Electron Rocket. Photo Credit: Rocket Lab

The Electron rocket. Photo Credit: Rocket Lab

Less than three months after finishing its private space launch site on New Zealand’s Mahia Peninsula, U.S.-based Rocket Lab announced flight qualification and acceptance of the company’s Electron booster has been completed.

Qualification completion was announced Dec. 13, 2016. The company plans to begin full vehicle testing in early 2017, as soon as international launch licensing is complete. These tests will occur at its recently completed Launch Complex 1.

Stage 1 testing

The Electron rocket’s first stage undergoes qualification testing.
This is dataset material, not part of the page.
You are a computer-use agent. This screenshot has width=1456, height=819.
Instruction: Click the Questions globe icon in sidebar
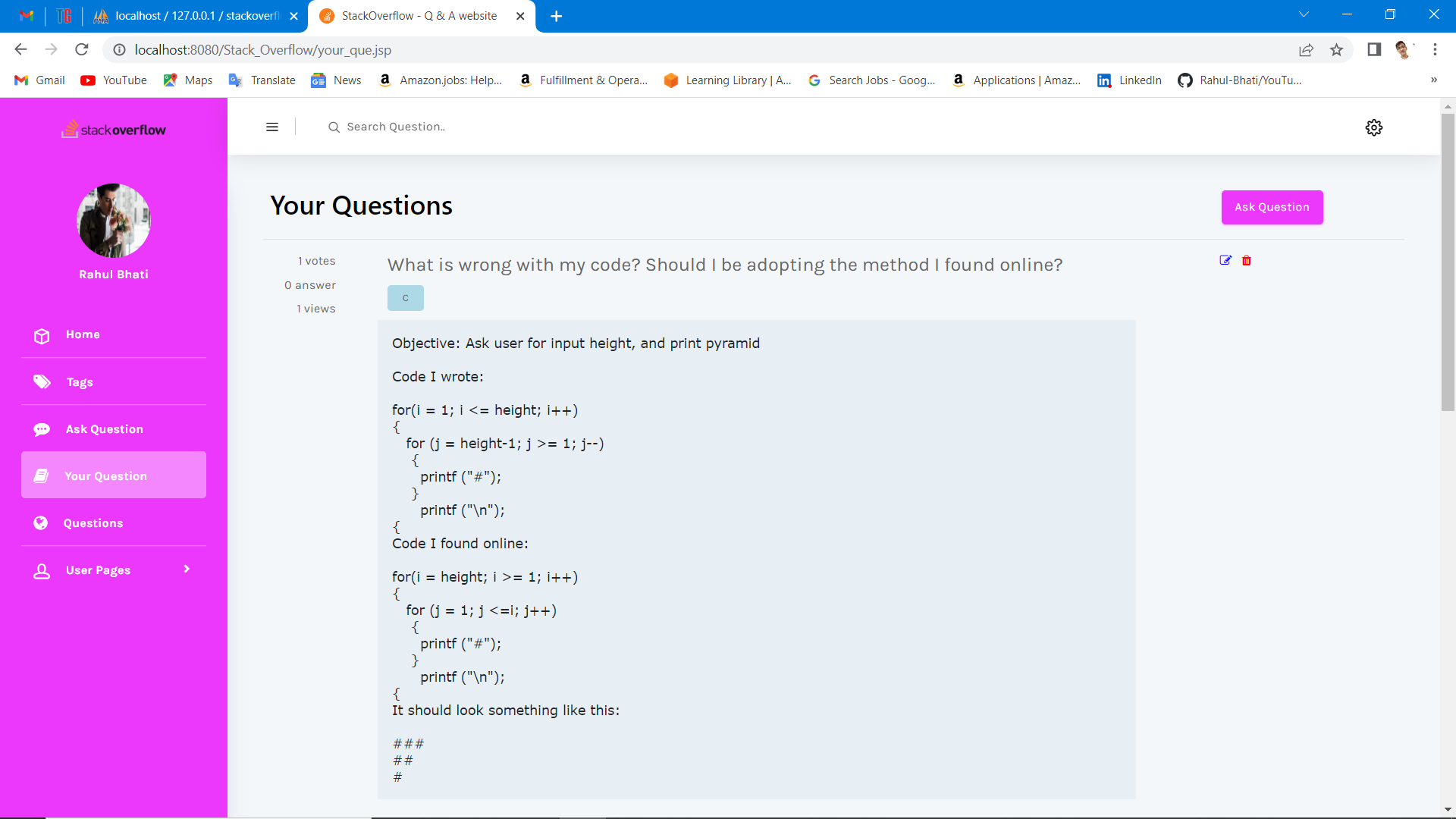coord(41,523)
Photo Credit: Rocket Lab

“We will continue to test the vehicle extensively in the lead-up to commercial operations and are looking forward to beginning the test flight program,” said Peter Beck, Rocket Lab CEO. “Our focus with the Electron has been to develop a reliable launch vehicle that can be manufactured in high volumes – our ultimate goal is to make space accessible by providing an unprecedented frequency of launch opportunities.”

Rocket Lab designed all the main components of the first stage in-house, which includes the engines, vehicle structures, avionics, and software systems.

The Electron is a small two-stage rocket. It uses nine regeneratively cooled liquid oxygen and kerosene-powered Rutherford engines on the first stage in a similar arrangement to SpaceX’s Falcon 9 (eight engines circling a single center engine). The second stage has a single Rutherford vacuum engine.

The 56-foot (17-meter) tall rocket can launch about 330 pounds (150 kilograms) to a 310-mile (500-kilometer) Sun-synchronous orbit. The goal is to send small satellites, even CubeSats into space for a projected total per-launch cost of less than $5 million.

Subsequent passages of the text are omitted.